■ ASSIGNED TASK
Repeat all the records, precisely as given.

■ SOURCE MATERIAL
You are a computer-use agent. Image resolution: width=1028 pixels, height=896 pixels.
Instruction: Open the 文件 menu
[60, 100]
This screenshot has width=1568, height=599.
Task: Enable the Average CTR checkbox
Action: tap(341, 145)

■ TASK RESPONSE
You are a computer-use agent. Image resolution: width=1028 pixels, height=896 pixels.
Instruction: Open the 文件 menu
[60, 100]
This screenshot has width=1568, height=599.
Task: Enable the Average CTR checkbox
Action: tap(341, 145)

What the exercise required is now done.